Judd called, “Bosa.”
His hand on the door latch, the Carnivore gazed back. The younger man’s weathered face was not just exhausted but somber. Something more had happened.
“Have you heard from Eva?” the Carnivore asked.
“Yes. She made it.” Judd walked toward him. “Morgan didn’t.”
The Carnivore sighed. Suddenly he felt old. Morgan and he had been together so long he had allowed himself to grow fond of the old man. Still, Morgan knew the risks. For a long moment, the Carnivore felt his own advancing years. “I’m getting close to when I’m going to have to retire,” he admitted. “I need to train a successor. I want to pass on what I know. I’ve been waiting for the right person to come along. You’re the right person, Judd. Think about it.” He lifted two fingers and touched his forehead.
Judd hesitated.
“I’ll be in contact.” The Carnivore thrust open the door and disappeared into the darkness.

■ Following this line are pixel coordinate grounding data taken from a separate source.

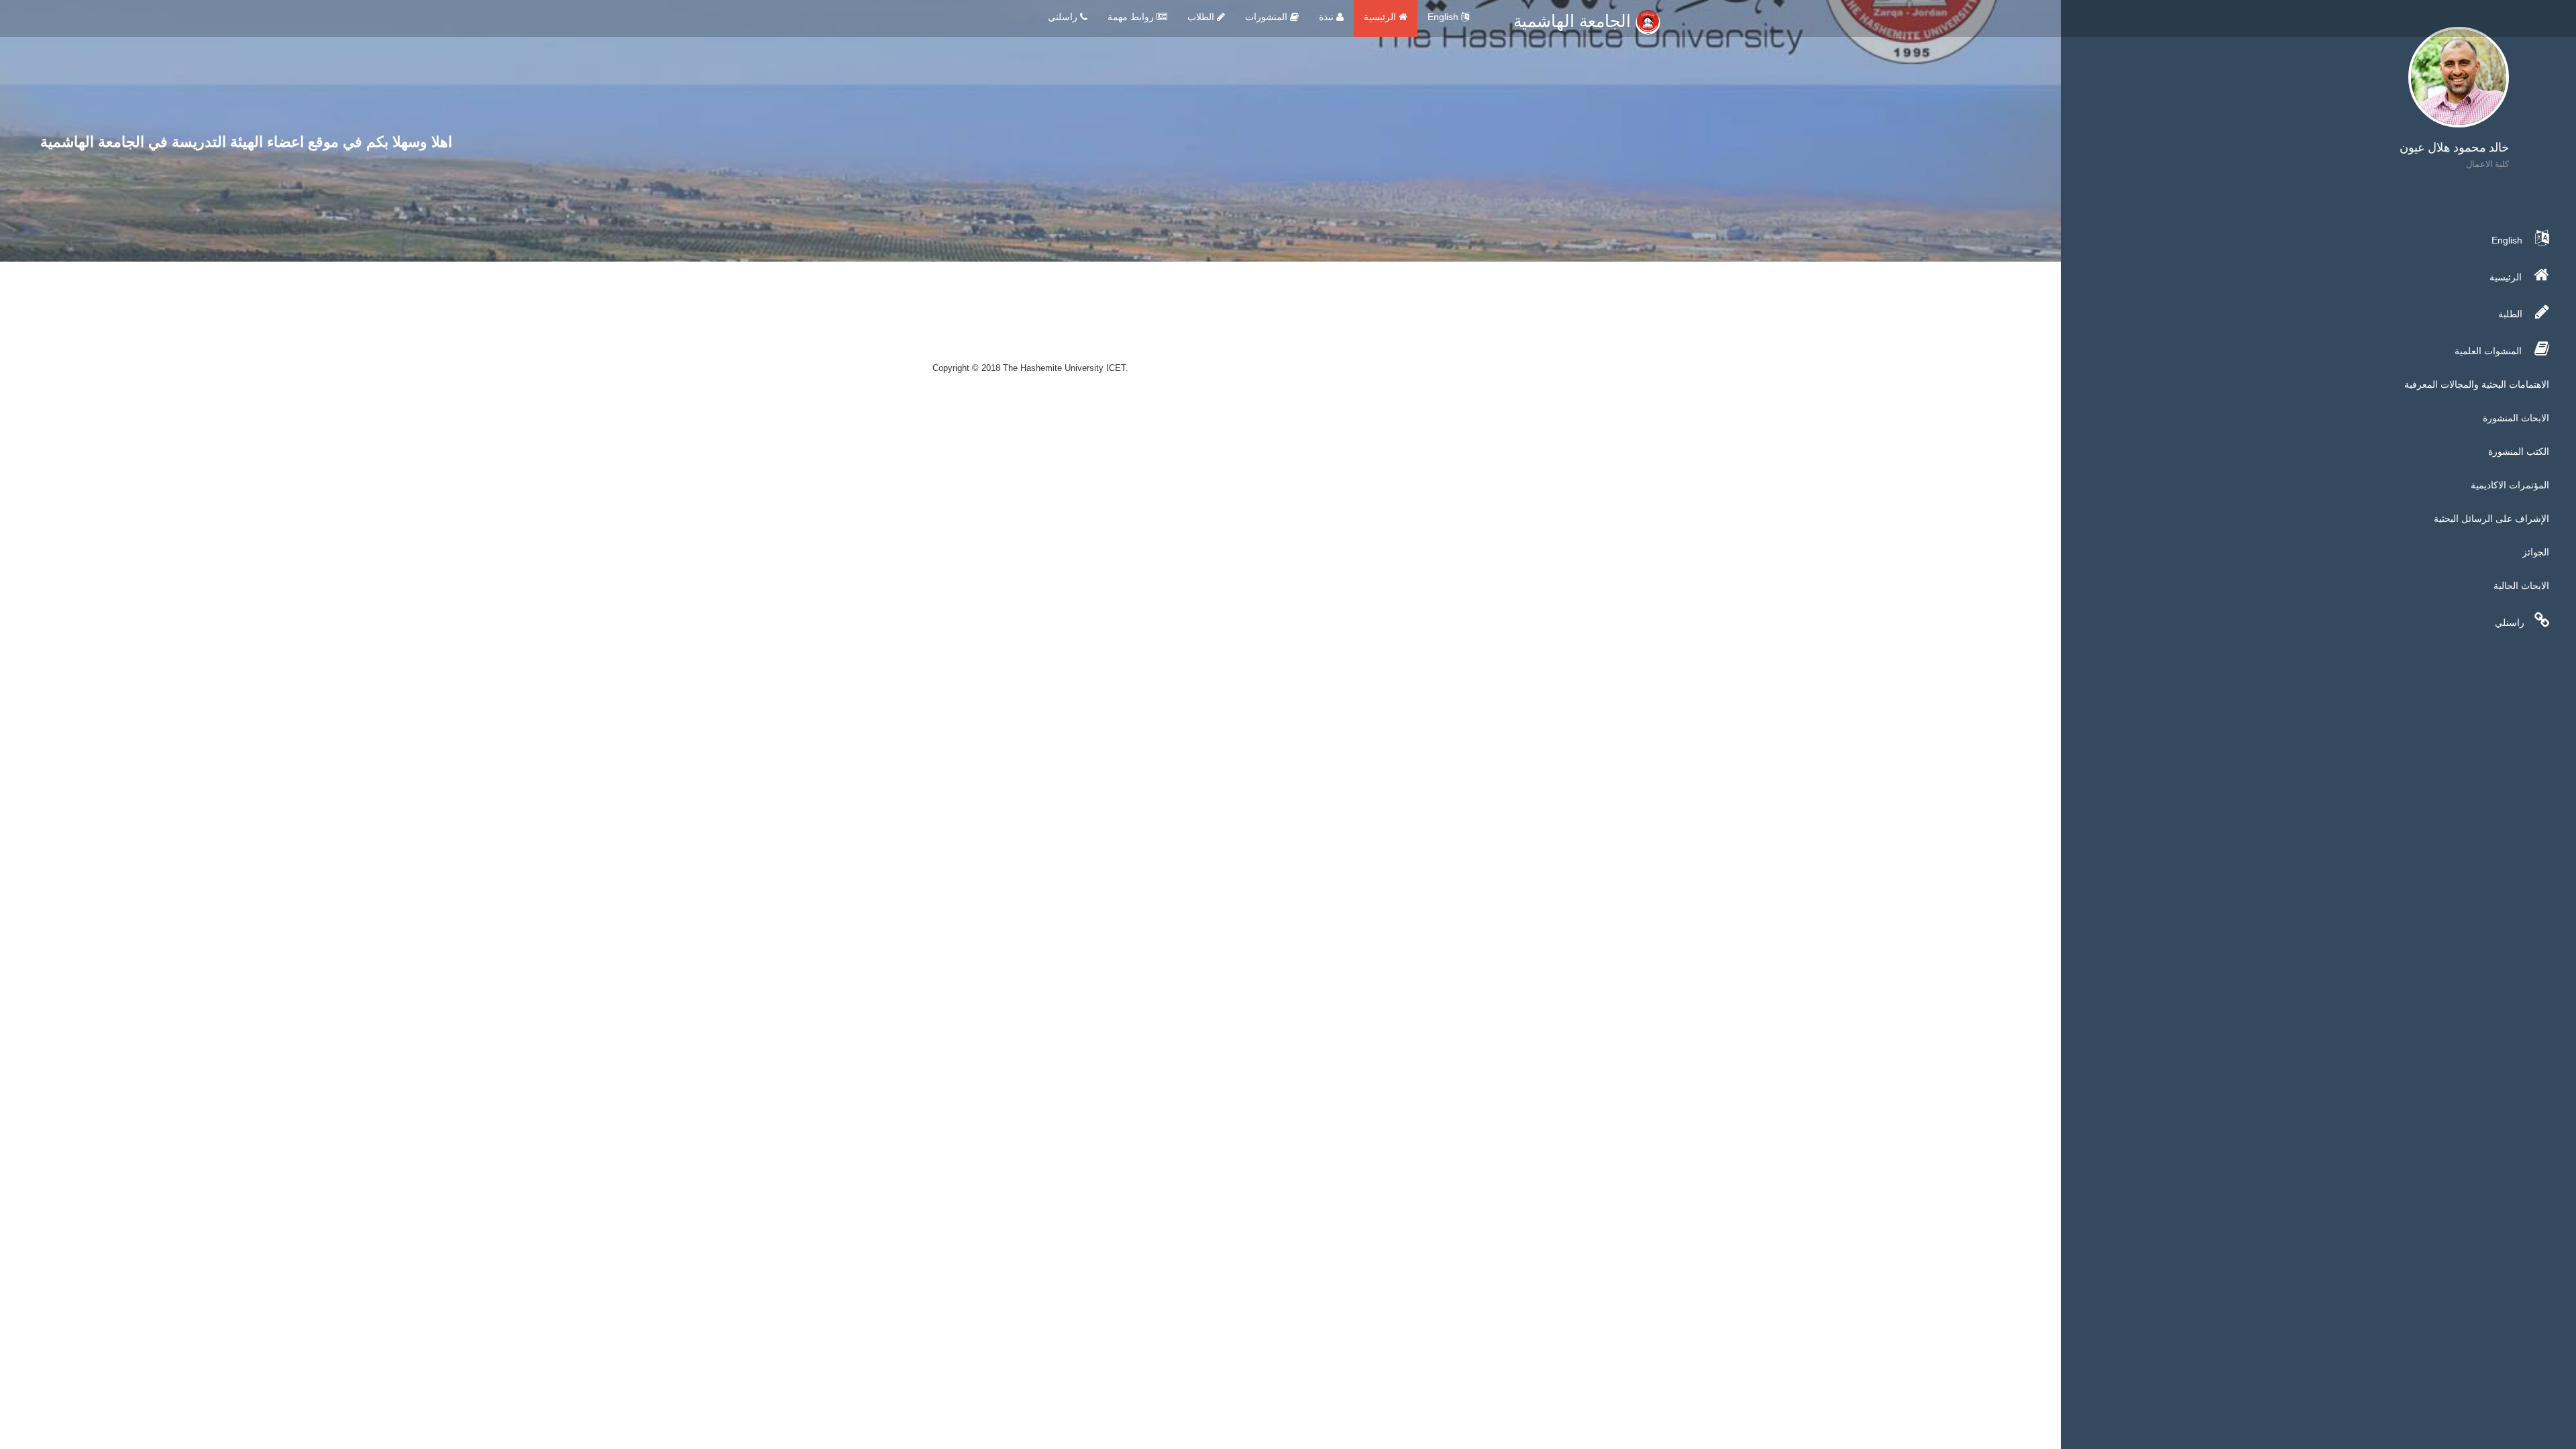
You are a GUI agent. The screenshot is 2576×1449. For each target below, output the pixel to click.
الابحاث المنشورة (2516, 418)
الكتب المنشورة (2518, 451)
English (1444, 16)
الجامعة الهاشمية (1574, 20)
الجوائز (2535, 552)
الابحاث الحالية (2521, 585)
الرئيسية (1381, 16)
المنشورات (1267, 16)
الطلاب (1202, 16)
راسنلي (2509, 622)
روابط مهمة (1132, 16)
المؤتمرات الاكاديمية (2510, 485)
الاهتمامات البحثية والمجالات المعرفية (2476, 384)
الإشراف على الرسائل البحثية (2491, 518)
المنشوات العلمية (2489, 350)
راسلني (1064, 16)
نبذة (1327, 16)
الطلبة (2511, 314)
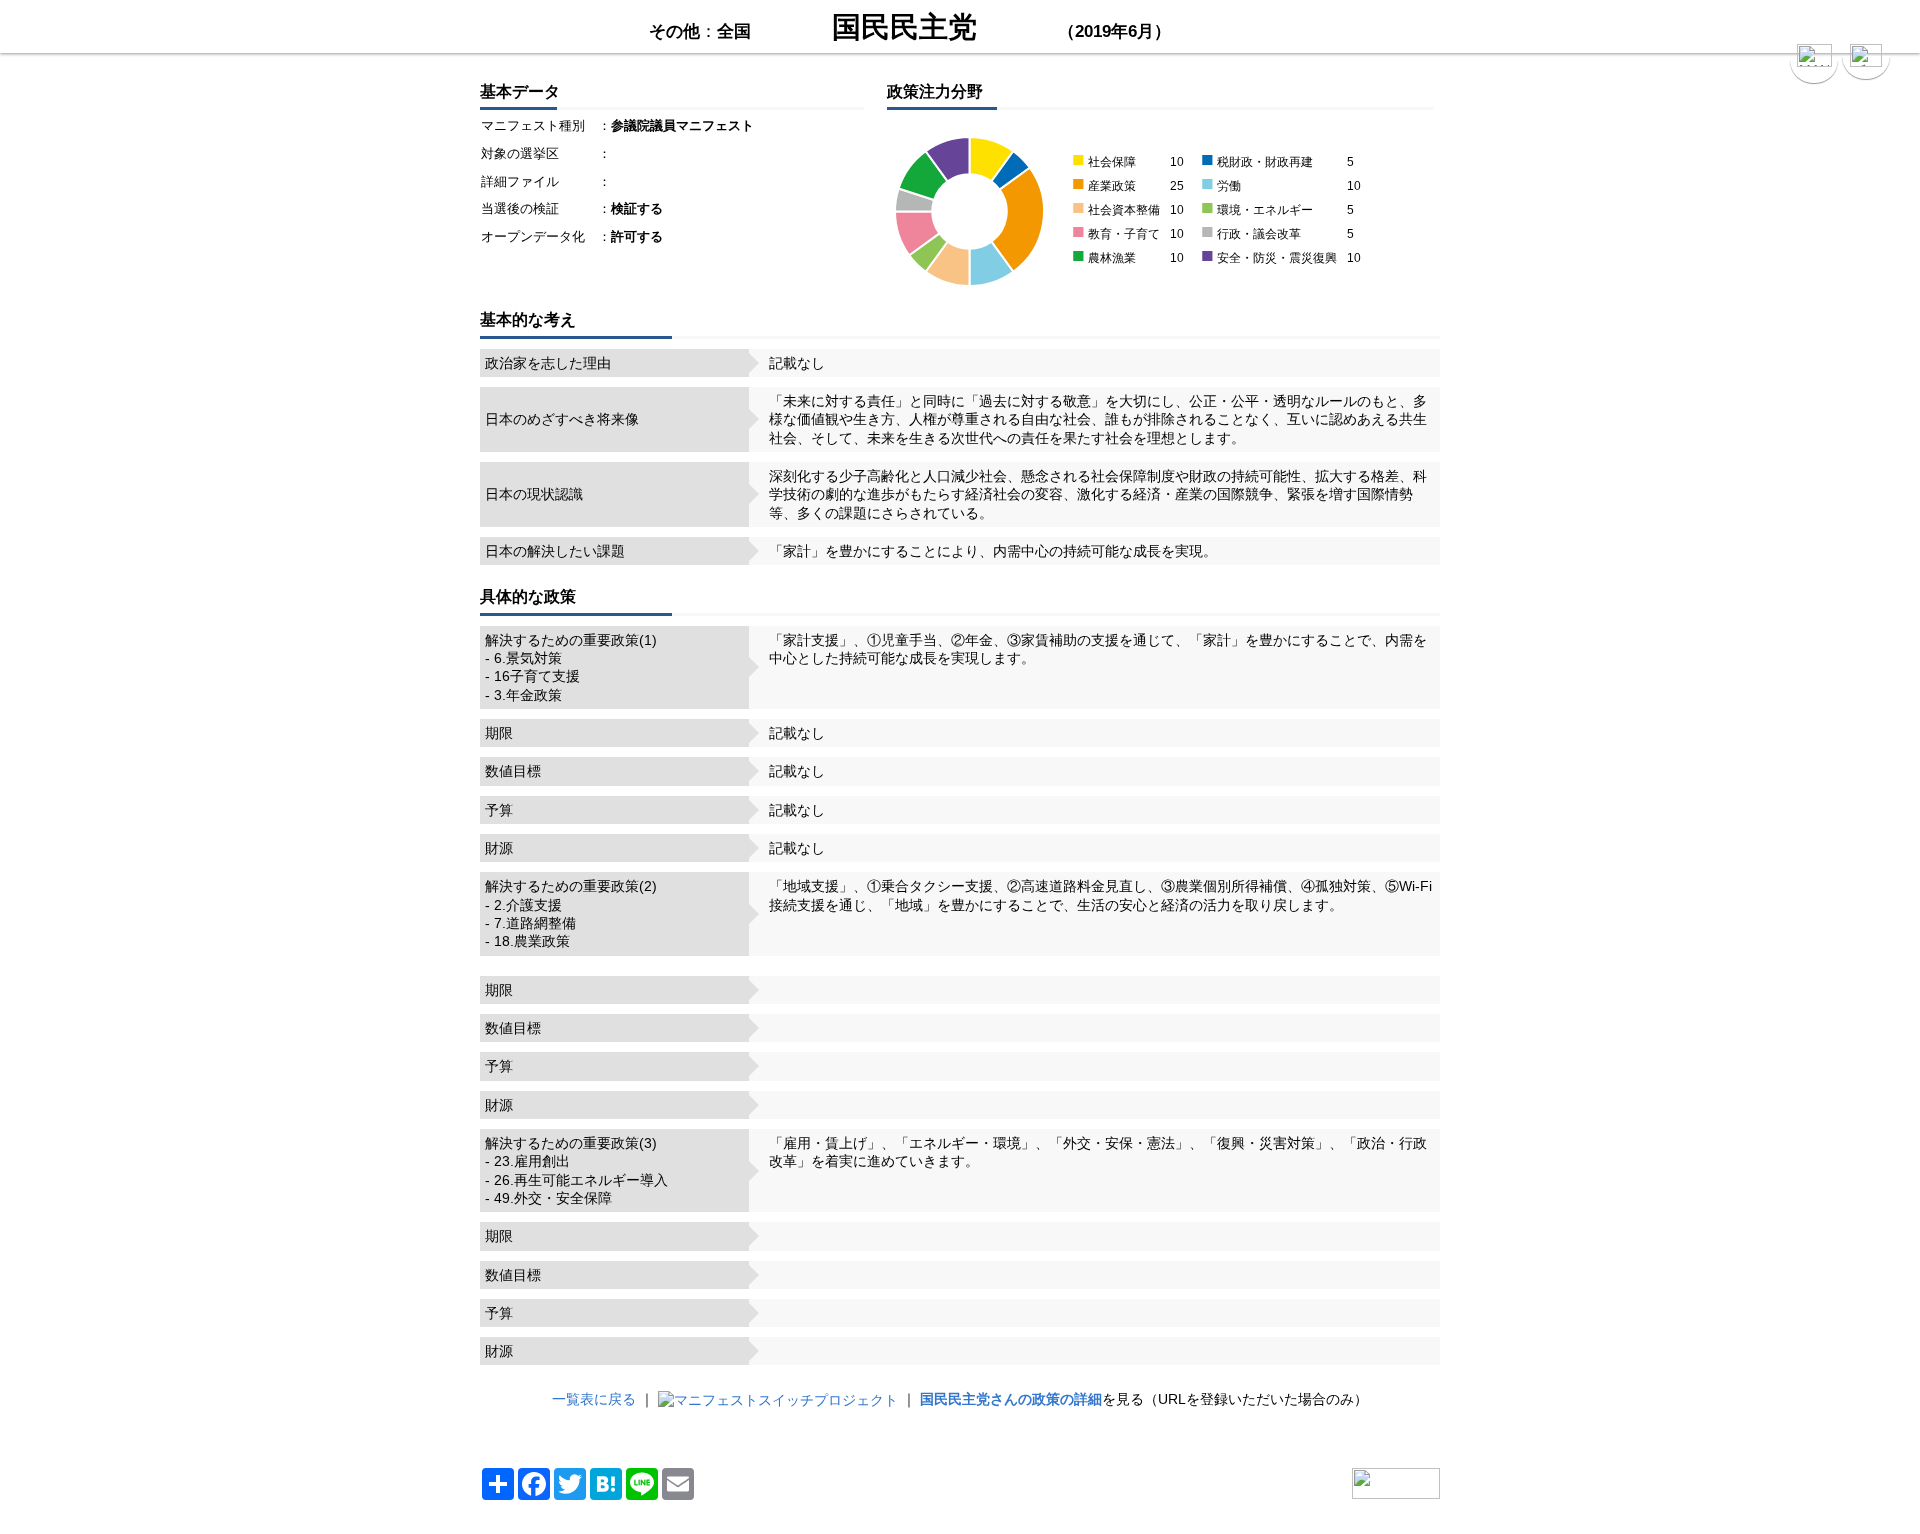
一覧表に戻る (594, 1399)
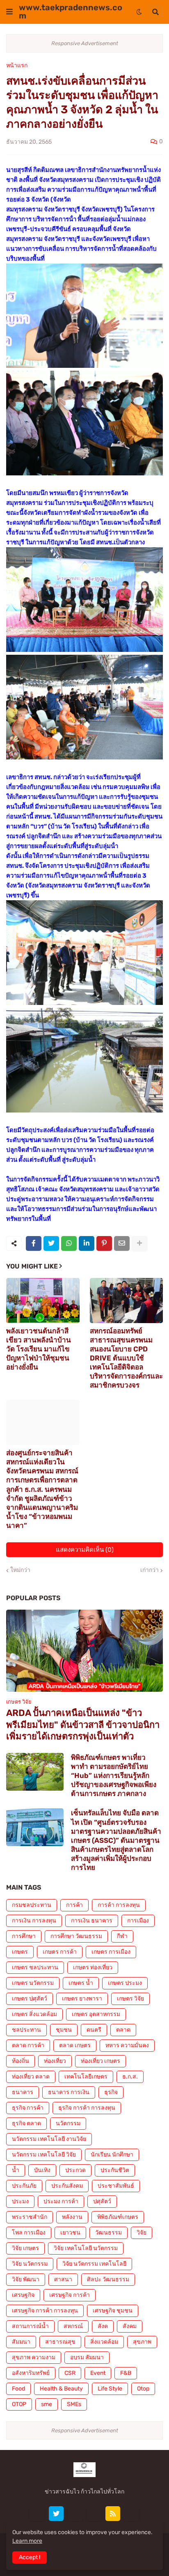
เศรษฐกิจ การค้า (69, 2295)
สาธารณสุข (60, 2341)
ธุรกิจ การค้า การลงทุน (86, 2107)
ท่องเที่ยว (55, 2061)
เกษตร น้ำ (81, 1983)
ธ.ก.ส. (130, 2076)
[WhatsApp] (69, 1243)
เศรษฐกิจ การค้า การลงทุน (45, 2310)
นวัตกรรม (68, 2123)
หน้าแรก (16, 66)
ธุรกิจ (111, 2092)
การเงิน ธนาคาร (91, 1920)
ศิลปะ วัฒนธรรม (108, 2279)
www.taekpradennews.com (70, 11)
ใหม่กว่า (20, 1570)
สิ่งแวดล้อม (104, 2341)
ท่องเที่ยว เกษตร (100, 2061)
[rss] (112, 2513)
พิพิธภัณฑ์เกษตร (117, 2217)
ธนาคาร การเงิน (68, 2092)
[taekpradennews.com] (131, 2513)
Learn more (27, 2540)
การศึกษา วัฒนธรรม (76, 1936)
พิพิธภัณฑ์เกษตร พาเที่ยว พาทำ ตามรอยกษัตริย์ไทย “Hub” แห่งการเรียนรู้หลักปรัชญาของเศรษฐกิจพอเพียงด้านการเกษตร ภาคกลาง (113, 1775)
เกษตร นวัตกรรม (33, 1983)
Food (18, 2388)
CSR (69, 2373)
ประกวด (75, 2170)
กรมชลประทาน (31, 1905)
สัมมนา (21, 2341)
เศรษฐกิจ (23, 2295)
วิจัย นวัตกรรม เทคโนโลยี (94, 2263)
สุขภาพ (142, 2341)
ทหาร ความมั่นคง (127, 2045)
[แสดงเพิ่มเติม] (139, 1243)
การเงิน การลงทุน (34, 1920)
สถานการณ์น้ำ (30, 2326)
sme (46, 2404)
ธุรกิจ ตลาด (26, 2123)
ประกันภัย (24, 2185)
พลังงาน (72, 2217)
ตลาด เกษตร (75, 2045)
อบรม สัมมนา (87, 2357)
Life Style (110, 2388)
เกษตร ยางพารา (82, 1998)
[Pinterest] (104, 1243)
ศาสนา (63, 2279)
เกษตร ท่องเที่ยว (92, 1967)
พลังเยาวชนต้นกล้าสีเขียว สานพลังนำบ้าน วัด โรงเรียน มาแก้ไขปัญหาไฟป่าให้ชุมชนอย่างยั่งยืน (38, 1349)
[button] (9, 12)
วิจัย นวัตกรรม (30, 2263)
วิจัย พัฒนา (25, 2279)
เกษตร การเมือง (110, 1951)
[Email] (122, 1243)
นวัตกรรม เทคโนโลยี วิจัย (44, 2154)
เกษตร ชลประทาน (35, 1967)
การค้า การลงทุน (119, 1905)
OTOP (19, 2404)
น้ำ (15, 2170)
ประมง (20, 2201)
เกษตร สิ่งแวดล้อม (34, 2014)
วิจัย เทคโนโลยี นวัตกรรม (86, 2248)
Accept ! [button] (29, 2557)
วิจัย (141, 2232)
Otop (143, 2388)
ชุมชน (64, 2029)
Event (97, 2373)
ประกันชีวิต (114, 2170)
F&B (125, 2373)
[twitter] (56, 2513)
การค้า (74, 1905)
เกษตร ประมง (125, 1983)
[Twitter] (51, 1243)
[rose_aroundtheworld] (94, 2513)
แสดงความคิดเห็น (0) (85, 1549)
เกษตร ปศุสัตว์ (29, 1998)
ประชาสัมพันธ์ (116, 2185)
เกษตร (20, 1951)
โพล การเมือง (29, 2232)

To say that assassination never solved anything is as inaccurate as saying crime never pays. Or that all assassins come to a bad end.
—
The Book of Assassins,
George Fetherling
Silver Spring, Maryland
It was three months later. April brought a gentle spring, with daffodils and tulips blooming around the old colonial house that Eva and Judd had bought. After some discussion, they had decided that since they were starting a fresh life, they needed new digs, too.